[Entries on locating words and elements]
========
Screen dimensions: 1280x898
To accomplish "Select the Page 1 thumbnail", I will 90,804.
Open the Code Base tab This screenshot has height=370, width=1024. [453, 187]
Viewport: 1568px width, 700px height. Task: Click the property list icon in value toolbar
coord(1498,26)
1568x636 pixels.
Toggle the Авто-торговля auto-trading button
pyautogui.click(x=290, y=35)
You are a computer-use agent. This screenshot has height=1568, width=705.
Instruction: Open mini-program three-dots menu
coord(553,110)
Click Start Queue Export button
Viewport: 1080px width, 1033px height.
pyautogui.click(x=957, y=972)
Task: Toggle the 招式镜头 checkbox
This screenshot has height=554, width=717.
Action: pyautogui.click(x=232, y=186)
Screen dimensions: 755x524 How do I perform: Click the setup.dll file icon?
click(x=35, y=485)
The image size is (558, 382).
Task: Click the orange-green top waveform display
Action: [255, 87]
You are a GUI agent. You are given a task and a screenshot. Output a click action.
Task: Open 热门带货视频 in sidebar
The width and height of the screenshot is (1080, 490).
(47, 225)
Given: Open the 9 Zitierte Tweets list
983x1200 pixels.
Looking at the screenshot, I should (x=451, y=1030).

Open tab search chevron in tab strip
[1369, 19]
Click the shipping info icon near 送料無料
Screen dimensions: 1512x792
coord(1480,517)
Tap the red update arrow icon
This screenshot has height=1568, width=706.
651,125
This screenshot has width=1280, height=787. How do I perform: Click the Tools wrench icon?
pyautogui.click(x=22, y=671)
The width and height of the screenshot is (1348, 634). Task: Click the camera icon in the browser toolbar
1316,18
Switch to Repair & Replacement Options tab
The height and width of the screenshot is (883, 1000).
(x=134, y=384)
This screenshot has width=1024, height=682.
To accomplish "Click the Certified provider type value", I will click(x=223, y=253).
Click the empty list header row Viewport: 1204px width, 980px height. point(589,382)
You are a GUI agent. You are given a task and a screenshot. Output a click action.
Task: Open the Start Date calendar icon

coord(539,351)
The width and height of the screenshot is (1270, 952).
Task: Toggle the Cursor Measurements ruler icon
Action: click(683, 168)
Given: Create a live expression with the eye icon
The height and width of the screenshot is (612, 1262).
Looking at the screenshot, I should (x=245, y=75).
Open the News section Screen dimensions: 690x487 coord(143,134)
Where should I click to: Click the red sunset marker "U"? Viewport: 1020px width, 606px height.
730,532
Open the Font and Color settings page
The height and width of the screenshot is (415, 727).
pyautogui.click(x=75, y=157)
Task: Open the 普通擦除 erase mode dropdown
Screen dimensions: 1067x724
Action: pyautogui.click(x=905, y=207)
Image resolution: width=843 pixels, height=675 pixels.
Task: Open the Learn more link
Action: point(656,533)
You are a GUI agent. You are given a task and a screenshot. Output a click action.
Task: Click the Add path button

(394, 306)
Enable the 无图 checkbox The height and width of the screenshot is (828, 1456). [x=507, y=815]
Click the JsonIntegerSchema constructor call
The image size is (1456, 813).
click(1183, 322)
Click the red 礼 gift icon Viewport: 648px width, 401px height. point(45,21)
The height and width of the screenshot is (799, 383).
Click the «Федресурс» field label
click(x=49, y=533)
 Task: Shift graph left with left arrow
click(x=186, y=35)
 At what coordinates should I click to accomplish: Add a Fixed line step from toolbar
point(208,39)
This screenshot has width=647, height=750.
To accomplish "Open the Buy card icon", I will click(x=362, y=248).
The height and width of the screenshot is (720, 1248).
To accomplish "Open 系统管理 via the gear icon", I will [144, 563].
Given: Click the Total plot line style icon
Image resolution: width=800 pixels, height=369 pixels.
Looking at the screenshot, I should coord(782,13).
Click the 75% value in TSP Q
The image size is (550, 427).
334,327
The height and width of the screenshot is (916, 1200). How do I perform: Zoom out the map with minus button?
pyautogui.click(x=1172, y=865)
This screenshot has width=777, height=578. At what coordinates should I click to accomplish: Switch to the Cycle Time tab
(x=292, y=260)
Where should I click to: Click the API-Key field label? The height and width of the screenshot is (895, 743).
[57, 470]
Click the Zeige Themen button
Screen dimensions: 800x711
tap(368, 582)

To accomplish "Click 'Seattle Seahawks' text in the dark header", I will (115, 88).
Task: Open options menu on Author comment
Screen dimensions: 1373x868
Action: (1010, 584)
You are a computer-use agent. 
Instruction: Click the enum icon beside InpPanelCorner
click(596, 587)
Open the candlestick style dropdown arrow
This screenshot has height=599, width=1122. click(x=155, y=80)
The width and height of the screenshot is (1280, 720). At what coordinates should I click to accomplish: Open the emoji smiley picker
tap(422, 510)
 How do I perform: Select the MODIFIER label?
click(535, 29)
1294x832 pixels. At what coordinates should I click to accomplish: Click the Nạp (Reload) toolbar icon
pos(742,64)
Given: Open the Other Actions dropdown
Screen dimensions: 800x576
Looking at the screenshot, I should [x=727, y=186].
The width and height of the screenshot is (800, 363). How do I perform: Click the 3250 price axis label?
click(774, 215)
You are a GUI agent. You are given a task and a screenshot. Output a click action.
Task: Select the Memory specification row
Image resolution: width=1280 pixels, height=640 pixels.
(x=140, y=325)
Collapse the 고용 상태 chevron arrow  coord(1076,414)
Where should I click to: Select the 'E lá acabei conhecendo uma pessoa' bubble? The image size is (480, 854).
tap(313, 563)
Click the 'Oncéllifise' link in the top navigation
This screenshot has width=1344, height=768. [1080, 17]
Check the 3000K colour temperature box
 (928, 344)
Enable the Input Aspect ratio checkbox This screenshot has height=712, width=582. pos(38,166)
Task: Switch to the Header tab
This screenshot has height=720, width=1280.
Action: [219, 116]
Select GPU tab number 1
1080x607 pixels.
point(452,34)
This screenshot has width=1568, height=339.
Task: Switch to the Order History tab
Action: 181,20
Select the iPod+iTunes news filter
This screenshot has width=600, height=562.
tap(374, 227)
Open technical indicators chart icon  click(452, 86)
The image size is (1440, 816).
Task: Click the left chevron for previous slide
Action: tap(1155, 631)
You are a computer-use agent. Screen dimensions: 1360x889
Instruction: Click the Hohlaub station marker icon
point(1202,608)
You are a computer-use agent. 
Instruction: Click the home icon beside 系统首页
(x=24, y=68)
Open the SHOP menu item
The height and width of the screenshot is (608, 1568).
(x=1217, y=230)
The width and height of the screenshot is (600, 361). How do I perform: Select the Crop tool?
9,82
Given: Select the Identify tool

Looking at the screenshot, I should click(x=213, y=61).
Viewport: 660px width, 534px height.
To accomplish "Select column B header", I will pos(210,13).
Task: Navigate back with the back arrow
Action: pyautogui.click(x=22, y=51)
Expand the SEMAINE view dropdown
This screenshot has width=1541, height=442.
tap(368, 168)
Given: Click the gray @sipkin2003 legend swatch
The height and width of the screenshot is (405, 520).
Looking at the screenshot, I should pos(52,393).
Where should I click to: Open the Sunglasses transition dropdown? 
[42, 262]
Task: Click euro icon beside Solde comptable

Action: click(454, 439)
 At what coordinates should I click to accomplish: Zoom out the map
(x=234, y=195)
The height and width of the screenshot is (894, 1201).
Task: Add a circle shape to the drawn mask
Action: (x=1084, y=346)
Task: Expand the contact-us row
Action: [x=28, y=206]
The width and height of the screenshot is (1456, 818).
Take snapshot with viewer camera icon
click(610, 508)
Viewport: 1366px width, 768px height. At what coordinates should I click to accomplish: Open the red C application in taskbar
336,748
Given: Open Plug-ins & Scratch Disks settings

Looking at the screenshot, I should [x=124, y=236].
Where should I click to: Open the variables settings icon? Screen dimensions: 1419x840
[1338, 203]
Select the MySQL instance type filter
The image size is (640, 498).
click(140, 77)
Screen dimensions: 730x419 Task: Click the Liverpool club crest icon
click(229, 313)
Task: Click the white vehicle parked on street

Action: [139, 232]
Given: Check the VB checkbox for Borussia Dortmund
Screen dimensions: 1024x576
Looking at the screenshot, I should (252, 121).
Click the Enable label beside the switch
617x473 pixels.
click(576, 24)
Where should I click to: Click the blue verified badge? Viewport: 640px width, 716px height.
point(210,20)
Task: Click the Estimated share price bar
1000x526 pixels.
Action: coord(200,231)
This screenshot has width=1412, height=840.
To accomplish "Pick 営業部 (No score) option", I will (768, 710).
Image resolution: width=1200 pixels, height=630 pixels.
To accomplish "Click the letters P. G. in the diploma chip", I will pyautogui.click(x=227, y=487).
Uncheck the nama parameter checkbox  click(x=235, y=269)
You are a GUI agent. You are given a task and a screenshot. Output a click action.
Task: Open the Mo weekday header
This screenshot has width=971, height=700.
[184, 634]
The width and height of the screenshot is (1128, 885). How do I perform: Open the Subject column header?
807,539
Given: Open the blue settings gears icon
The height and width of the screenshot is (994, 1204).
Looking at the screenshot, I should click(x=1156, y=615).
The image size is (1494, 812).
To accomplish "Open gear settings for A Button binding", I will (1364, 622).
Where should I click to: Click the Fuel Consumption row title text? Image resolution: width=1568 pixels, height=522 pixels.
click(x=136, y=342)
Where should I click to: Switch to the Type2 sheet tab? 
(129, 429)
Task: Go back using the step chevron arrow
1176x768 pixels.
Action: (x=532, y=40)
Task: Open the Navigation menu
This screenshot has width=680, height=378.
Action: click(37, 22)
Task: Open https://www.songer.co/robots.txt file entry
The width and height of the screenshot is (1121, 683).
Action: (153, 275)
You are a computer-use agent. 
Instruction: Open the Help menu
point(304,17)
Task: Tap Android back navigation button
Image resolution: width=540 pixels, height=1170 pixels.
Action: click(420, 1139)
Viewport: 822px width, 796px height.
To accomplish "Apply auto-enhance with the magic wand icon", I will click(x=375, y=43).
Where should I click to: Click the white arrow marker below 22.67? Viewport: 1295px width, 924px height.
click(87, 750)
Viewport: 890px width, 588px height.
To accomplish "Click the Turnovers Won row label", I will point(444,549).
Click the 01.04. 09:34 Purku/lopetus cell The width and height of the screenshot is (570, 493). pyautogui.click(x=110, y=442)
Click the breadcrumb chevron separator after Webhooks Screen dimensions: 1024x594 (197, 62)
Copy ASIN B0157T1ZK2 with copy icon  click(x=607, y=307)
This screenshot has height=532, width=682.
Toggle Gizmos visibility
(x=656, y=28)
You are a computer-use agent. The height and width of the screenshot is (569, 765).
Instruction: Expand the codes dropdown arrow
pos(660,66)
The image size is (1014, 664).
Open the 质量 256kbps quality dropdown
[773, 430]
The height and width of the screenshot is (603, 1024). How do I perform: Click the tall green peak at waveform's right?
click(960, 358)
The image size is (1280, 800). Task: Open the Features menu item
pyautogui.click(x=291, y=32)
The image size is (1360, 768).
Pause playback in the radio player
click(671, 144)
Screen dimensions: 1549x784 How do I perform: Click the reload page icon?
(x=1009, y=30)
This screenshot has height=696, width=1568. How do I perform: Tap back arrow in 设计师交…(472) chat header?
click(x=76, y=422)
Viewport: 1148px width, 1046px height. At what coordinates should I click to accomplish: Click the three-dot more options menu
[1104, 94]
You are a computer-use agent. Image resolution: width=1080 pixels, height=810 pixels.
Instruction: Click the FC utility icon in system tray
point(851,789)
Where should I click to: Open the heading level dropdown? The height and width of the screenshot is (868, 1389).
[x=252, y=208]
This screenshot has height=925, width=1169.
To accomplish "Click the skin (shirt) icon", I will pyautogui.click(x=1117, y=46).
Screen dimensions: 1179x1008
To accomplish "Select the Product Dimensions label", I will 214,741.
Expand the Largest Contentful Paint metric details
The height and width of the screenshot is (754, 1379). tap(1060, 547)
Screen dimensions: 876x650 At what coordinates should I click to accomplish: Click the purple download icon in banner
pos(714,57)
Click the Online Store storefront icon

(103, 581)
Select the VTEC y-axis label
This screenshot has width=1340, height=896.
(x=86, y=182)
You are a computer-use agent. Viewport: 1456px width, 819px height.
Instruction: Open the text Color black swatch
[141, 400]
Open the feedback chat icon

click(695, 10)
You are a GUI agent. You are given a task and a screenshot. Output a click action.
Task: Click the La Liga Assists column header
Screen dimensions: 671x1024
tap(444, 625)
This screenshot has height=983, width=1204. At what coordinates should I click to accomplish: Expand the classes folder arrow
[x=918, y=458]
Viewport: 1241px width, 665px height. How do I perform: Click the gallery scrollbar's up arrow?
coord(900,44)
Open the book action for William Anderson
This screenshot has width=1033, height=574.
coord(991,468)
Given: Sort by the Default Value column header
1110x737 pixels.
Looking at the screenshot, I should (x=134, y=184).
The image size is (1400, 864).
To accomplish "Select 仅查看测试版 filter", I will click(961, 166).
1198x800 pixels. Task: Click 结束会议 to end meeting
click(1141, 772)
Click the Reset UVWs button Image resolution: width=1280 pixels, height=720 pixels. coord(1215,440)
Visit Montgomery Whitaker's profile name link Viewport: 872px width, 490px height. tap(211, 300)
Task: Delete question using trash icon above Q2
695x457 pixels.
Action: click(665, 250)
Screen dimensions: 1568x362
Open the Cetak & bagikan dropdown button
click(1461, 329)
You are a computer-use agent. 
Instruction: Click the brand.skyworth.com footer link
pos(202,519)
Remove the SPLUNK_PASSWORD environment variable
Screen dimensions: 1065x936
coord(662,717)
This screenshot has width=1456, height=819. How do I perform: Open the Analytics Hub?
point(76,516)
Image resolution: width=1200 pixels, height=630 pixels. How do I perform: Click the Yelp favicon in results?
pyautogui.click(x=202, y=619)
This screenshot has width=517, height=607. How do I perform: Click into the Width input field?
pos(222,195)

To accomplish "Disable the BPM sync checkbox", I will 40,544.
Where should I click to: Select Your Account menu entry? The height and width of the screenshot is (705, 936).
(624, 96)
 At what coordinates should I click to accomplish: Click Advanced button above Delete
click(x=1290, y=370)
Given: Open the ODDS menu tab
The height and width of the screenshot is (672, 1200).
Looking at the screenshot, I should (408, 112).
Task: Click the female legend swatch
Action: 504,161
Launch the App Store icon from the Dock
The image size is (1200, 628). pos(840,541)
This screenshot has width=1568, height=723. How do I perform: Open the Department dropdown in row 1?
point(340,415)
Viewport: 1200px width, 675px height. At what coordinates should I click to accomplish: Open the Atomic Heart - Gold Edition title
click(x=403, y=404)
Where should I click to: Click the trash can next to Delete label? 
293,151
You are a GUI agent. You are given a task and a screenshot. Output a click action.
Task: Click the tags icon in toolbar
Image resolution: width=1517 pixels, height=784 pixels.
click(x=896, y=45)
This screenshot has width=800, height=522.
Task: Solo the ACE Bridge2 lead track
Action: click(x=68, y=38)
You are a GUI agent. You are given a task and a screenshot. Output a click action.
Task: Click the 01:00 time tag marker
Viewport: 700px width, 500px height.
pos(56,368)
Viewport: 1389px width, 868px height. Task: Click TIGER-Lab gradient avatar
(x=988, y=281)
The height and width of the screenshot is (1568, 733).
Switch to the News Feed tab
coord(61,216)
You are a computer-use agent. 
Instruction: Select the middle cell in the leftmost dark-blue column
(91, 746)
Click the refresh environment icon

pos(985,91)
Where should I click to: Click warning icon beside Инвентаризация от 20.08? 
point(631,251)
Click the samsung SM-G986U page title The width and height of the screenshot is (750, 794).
========
Find each row above that contains the string "item", and copy every such row in full.

_REPLY_
Open the SHOP menu item
The image size is (1280, 800). Task: Open the Features menu item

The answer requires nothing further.